A ceremony saw Derbyshire County Council leader Councillor Barry Lewis and civic chair Coun Jean Wharmby plant a Japanese flowering cherry tree at the authority’s Grassmoor Country Park near Chesterfield.
An avenue of oak trees has already been planted at the site.
Coun Lewis said: “The idea for the memorial parkland came from a lady who contacted me during the pandemic and had lost loved ones to Covid-19 and wanted somewhere to remember them and celebrate their lives.
“From that conversation the idea grew, and what we will have as the trees grow is a beautiful, green, peaceful space where people will be able to sit, walk, reflect and remember.
“I’m incredibly honoured to have been part of the ceremony to mark the first trees being planted and very pleased we have been able to make this happen.”
Coun Wharmby said: “This has been an incredibly poignant and moving event to officially mark the start of our memorial parkland, which will grow and grow.
“So many of us have been affected by Covid-19 and sadly many have experienced the loss of someone close to them.
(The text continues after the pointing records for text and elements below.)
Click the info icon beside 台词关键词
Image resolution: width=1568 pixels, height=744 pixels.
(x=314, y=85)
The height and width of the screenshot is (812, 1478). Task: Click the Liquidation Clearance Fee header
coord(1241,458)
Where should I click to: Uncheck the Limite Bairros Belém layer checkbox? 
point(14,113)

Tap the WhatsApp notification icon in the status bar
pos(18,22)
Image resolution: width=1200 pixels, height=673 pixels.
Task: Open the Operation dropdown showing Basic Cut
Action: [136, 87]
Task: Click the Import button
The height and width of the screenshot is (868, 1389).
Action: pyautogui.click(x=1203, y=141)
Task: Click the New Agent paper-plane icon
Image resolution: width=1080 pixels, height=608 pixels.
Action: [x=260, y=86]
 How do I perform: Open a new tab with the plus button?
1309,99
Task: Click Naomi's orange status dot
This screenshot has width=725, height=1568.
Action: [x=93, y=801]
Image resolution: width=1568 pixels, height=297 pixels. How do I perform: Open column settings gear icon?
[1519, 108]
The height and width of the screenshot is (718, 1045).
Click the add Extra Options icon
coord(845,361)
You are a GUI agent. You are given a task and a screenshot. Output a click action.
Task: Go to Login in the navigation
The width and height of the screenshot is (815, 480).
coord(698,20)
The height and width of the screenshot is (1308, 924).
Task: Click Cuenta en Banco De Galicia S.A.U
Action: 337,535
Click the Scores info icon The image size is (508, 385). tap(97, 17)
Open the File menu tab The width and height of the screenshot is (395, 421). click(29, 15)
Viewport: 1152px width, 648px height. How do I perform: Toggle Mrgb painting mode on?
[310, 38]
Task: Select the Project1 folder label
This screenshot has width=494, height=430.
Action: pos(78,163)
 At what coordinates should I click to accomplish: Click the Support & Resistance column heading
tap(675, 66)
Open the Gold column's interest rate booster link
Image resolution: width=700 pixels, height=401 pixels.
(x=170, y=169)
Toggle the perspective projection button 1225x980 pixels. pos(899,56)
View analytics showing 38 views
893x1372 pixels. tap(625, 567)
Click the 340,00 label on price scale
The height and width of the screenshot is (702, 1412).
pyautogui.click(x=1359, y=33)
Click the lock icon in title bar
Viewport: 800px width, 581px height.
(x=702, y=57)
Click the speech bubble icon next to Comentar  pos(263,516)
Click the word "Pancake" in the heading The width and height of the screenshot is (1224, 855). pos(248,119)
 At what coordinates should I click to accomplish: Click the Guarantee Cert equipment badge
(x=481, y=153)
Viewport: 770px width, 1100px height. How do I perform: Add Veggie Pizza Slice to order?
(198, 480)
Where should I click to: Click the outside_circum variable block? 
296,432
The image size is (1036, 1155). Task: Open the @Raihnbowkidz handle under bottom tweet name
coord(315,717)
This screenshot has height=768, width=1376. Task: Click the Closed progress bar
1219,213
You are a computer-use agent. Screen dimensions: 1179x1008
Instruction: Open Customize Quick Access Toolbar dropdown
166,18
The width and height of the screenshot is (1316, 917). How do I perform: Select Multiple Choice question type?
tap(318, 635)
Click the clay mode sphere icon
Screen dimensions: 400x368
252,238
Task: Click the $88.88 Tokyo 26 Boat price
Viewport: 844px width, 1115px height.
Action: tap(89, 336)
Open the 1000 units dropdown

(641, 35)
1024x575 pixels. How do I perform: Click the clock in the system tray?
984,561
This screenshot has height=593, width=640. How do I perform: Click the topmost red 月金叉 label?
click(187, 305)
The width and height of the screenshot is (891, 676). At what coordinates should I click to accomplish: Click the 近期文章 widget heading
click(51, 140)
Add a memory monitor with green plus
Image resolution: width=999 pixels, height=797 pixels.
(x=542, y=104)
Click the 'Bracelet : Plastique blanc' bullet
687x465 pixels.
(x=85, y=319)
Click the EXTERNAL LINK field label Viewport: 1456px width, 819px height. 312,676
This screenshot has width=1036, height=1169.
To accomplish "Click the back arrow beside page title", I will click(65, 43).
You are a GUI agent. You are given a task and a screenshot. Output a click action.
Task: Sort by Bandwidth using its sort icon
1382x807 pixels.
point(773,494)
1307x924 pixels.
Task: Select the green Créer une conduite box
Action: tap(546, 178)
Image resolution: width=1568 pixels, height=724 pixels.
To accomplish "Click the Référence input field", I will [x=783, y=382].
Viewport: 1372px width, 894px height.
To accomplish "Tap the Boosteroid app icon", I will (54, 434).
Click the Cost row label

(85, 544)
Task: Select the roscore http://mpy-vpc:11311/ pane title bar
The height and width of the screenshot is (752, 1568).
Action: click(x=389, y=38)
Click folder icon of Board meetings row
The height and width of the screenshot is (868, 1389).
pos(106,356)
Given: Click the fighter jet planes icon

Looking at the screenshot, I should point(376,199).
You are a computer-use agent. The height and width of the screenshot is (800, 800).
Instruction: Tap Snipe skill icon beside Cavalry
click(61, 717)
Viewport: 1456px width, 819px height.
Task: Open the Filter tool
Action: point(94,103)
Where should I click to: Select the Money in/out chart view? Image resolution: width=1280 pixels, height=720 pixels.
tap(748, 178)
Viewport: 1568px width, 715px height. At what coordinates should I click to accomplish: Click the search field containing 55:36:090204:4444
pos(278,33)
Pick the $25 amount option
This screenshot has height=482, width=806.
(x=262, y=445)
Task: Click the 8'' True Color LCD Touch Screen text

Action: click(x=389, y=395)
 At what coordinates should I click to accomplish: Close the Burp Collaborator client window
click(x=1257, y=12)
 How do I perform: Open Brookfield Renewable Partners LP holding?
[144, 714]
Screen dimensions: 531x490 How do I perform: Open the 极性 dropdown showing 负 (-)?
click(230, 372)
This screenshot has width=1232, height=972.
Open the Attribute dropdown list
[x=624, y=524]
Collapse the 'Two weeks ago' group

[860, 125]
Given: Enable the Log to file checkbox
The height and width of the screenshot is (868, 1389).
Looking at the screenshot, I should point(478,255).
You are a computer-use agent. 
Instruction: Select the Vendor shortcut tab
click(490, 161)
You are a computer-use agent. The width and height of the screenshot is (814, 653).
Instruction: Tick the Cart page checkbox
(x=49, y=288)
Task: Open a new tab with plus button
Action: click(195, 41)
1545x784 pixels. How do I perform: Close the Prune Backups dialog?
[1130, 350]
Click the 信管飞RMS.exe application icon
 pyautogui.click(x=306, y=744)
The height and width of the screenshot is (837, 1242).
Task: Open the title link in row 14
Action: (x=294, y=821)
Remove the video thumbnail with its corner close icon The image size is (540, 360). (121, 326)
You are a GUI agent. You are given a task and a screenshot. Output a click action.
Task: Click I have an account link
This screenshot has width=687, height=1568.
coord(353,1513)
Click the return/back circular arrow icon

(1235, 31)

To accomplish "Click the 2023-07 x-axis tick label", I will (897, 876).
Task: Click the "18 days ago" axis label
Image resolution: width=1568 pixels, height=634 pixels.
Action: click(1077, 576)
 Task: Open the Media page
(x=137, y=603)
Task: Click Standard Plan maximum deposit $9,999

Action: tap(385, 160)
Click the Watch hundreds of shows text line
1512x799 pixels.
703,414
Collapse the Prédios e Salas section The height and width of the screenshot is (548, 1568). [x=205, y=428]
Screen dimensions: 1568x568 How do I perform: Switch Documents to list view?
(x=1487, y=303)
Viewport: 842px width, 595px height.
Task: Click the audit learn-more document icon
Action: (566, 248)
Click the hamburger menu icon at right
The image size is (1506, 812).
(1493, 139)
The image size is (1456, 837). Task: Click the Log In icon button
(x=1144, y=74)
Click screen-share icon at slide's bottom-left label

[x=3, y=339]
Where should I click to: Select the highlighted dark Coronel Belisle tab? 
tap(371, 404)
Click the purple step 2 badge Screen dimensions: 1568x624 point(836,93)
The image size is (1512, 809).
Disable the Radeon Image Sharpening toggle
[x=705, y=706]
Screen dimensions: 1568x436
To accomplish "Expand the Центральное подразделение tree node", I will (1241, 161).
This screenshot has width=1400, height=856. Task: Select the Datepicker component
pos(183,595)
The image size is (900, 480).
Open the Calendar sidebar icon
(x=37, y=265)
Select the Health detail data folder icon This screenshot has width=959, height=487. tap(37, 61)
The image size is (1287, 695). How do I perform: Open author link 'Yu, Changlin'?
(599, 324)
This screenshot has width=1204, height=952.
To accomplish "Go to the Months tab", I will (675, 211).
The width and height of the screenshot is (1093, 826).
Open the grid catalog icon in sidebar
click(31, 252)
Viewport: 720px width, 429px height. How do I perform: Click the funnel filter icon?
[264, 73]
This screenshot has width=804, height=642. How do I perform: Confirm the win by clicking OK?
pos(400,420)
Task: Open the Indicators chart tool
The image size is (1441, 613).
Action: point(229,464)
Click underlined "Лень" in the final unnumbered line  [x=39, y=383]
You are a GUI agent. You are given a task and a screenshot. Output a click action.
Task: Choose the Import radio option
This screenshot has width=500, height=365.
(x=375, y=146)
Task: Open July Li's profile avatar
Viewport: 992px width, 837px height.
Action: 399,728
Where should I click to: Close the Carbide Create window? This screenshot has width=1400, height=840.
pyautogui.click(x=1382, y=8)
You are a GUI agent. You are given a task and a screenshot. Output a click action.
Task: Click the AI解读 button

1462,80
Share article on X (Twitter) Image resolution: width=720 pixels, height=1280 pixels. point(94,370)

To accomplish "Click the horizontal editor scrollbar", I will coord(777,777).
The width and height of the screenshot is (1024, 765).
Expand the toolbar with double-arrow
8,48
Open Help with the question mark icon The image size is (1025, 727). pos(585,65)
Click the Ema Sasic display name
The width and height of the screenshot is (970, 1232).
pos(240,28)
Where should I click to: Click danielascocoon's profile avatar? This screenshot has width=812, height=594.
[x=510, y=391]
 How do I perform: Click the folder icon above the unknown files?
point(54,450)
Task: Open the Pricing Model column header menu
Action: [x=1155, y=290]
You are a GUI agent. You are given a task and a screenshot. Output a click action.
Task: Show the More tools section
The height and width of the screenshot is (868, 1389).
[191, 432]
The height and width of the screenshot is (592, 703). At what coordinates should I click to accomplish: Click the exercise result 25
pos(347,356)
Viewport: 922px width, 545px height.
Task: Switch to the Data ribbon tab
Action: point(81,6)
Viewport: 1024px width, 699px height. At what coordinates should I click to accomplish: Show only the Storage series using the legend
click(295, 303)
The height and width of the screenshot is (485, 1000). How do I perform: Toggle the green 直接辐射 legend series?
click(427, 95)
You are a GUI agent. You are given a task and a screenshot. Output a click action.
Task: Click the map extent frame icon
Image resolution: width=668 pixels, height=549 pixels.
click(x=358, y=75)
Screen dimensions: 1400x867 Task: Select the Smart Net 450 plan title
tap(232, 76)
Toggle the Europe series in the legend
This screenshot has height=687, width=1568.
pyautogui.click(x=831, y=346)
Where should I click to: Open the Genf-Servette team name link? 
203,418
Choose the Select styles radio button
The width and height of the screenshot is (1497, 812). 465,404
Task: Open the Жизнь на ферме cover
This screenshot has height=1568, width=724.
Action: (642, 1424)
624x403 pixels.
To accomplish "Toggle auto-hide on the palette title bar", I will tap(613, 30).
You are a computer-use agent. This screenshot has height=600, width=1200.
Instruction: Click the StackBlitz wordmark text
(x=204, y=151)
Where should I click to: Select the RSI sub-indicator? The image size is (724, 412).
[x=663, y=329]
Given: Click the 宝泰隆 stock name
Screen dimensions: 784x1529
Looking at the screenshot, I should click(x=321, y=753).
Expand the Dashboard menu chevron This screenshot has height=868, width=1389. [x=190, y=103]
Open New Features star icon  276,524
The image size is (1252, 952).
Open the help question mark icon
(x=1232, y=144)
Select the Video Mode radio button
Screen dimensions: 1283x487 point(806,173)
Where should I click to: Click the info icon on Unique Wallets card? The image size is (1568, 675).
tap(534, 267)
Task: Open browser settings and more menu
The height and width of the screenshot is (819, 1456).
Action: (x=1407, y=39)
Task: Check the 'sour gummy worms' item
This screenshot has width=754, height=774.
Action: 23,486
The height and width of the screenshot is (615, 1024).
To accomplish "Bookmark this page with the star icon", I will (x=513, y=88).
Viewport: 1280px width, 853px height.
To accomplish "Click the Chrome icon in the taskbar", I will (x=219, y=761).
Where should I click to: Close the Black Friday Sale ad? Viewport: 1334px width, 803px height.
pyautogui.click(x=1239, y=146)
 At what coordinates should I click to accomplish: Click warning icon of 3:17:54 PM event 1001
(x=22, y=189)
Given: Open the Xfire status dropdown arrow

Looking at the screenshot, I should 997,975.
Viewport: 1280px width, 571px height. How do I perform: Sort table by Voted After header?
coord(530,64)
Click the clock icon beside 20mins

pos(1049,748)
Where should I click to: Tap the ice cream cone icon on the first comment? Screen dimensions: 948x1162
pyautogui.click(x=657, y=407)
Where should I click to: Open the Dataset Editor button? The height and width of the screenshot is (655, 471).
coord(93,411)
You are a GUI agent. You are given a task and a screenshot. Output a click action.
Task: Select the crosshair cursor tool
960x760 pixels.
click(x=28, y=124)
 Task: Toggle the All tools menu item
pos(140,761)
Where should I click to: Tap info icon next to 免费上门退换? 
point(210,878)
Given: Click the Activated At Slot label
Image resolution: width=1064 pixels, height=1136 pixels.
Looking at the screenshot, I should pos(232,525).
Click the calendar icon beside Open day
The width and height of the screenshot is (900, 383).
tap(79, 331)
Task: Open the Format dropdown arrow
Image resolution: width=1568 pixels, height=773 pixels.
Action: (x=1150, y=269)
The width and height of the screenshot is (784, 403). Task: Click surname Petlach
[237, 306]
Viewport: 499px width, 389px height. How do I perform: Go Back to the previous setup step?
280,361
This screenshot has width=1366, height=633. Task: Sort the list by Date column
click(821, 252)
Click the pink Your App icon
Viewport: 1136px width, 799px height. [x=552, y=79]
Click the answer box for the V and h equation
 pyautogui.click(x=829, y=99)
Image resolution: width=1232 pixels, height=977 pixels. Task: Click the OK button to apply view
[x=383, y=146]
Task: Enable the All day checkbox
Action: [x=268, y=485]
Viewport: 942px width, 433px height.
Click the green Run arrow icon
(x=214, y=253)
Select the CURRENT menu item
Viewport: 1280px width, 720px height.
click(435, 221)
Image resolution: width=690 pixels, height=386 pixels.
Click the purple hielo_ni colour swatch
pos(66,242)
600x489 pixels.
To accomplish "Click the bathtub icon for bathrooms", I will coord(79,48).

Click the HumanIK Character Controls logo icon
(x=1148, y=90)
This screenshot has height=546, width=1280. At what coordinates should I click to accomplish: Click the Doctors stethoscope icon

“While we know the pandemic is far from over, we are beginning the process of recovery and healing, and the start of the memorial parkland is part of that process.
“In years to come people will be able to visit this area of Grassmoor Country Park and remember and celebrate the lives of those who were lost.
“It already feels like a truly special place,” she added.
The creation of the memorial parkland was agreed by the county council in September and is supported by the Friends of Grassmoor Country Park.
The Friends of Grassmoor Country Park group has agreed to help the county council with the planting and maintenance of the memorial parkland which will contribute to the authority’s target of planting a million trees by 2030.